Environnement - Incinérateurs : une étude scientifique confirme une hausse du risque de cancers au cours des années 90
Dans son bulletin épidémiologique hebdomadaire du 17 février entièrement consacré aux effets de l'incinération des ordures ménagères sur la santé, l'Institut de veille sanitaire (InVS) publie les résultats d'une étude qui conclut à une hausse du risque de cancer à proximité de certains sites au cours de la décennie 90. L'étude, portant sur seize installations des années 70-80 et rassemblant 135.000 cas de cancers survenus entre 1990 et 1999 dans quatre départements (Haut-Rhin, Bas-Rhin, Isère et Tarn), met en évidence "une relation statistique significative chez la femme entre l'exposition aux incinérateurs et l'incidence des cancers toutes localisations confondues, du cancer du sein et des lymphomes malins non-hodgkiniens". Tous sexes confondus, un lien significatif a également été trouvé avec les lymphomes malins non-hodgkiniens et, chez les hommes uniquement, avec les myélomes multiples.

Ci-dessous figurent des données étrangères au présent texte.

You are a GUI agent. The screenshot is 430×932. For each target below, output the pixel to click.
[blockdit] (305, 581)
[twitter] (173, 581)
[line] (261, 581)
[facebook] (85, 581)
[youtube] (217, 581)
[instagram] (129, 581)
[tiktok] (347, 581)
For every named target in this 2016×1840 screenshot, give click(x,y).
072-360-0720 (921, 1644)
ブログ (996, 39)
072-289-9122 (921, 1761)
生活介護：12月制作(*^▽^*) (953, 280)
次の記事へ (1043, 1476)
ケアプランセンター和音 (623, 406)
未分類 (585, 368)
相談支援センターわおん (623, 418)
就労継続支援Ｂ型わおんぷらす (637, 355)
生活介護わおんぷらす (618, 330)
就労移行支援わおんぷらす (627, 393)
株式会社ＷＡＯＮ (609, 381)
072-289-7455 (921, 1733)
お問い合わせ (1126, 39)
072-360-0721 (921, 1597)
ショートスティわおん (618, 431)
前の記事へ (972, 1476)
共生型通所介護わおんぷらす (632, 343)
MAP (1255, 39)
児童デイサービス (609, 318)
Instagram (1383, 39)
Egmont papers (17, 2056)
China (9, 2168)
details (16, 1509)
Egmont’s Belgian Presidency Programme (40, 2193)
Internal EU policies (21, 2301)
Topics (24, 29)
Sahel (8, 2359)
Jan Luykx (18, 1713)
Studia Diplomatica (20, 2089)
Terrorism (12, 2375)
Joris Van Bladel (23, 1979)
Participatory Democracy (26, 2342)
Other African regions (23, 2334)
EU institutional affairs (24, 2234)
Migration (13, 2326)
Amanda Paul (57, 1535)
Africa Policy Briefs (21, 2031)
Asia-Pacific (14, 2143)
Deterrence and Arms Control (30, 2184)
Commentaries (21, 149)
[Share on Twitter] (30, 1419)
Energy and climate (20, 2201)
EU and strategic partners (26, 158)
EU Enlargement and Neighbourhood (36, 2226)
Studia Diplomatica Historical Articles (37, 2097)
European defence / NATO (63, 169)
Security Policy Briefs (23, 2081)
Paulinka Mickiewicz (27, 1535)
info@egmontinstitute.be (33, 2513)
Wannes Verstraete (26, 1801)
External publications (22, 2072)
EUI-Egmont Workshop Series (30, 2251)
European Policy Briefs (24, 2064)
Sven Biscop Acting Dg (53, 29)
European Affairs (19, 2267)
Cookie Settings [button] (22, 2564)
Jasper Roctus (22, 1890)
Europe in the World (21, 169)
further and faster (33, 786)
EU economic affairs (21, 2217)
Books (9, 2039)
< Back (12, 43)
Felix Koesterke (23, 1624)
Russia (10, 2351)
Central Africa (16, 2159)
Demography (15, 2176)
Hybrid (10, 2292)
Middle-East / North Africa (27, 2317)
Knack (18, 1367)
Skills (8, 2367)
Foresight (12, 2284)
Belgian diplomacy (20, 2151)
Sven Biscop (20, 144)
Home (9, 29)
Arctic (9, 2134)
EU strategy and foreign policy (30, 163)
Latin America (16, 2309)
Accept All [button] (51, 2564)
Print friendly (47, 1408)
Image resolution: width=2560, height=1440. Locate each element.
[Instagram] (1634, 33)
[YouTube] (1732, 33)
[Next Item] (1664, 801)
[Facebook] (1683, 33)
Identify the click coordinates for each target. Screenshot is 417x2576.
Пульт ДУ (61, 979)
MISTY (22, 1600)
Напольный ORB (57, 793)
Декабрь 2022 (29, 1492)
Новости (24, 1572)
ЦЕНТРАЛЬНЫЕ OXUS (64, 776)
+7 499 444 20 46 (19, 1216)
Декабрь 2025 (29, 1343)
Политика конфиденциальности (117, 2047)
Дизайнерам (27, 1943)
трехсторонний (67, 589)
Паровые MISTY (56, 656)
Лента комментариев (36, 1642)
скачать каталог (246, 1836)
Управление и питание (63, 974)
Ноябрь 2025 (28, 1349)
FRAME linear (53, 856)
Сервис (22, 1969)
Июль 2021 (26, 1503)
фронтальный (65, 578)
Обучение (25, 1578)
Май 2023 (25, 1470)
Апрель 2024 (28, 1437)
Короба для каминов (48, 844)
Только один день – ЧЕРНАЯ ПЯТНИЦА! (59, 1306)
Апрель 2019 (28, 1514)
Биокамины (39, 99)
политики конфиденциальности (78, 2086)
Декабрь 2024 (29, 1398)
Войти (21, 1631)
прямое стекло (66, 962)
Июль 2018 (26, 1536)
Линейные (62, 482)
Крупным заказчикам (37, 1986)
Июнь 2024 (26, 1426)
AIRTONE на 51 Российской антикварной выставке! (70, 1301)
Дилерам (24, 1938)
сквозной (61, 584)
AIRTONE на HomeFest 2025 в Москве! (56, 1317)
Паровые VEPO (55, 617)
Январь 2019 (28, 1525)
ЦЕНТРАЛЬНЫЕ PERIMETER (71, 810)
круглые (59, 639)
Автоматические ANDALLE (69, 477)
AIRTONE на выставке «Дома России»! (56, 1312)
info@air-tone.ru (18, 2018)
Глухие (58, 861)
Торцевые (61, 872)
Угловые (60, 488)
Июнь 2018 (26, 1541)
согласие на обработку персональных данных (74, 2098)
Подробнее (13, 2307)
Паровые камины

Pour les auteurs de l'étude, l'impact différencié selon le sexe s'explique par "une exposition des hommes plus intense et fréquente que les femmes à de puissants facteurs de risque de cancers (alcool, tabac, profession) ayant masqué l'effet des incinérateurs, une perturbation du système endocrinien entraînée par l'exposition et/ou une susceptibilité génétique particulière de la femme".
L'étude n'est "pas en mesure de démontrer le caractère causal des relations observées, mais elle en accroît la plausibilité", prévient l'InVS. Ses résultats, qui ne peuvent pas être transposés aux installations actuellement en activité, insistent les chercheurs, viennent confirmer ceux des études épidémiologiques menées à la fin des années 90 autour de l'usine de Besançon, qui avaient mis en évidence un nombre accru de certaines formes de cancer dans les zones de retombées de fumées autour de ce site.
Depuis, le parc d'incinérateurs d'ordures ménagères a considérablement diminué en France, même s'il reste encore le plus grand d'Europe : entre 1990 et 2006, on est passé de 300 à 128 installations. "Cette fonte est une bonne chose car les installations fermées étaient principalement de petite taille et/ou ne remplissaient pas les prescriptions de la directive européenne du 28 décembre 2000 fixant les valeurs limites d'émission des polluants actuellement en vigueur. Celles qui demeurent ou qui les ont remplacées sont tenues de se conformer à cette directive", souligne Denis Zmirou-Navier, de l'Inserm, dans l'éditorial du bulletin.
Les incinérateurs modernes mis hors de cause
Les études d'imprégnation biologique conduites au voisinage d'installations plus ou moins émettrices sont jugées "raisonnablement rassurantes ". Ainsi, les concentrations moyennes de dioxines, de plomb et de cadmium sont "similaires chez les personnes exposées et non-exposées aux émissions d'incinérateurs". En revanche, une "sur-imprégnation" est retrouvée chez les riverains d'installations anciennes fortement polluantes qui consomment beaucoup de produits locaux d'origine animale (oeufs, graisses animales et produits laitiers).
"Si les incinérateurs modernes sont ainsi hors de cause, il demeure que le meilleur déchet est encore celui que l'on n'a pas produit", conclut Denis Zmirou-Navier. La directive du 19 novembre 2008 confirme la nécessité d'établir une hiérarchie dans la gestion des déchets avec en priorité la réduction à la source de leur production, le recyclage et les autres formes de valorisation. Mais l'incinération, lorsqu'est récupérée l'énergie produite, s'inscrit aussi dans ce cadre. "A n'en pas douter, elle continuera à occuper une place importante et devra donc faire l'objet d'une surveillance rigoureuse tant par les administrations compétentes que par les parties locales intéressées (élus et associations)", met en garde le scientifique.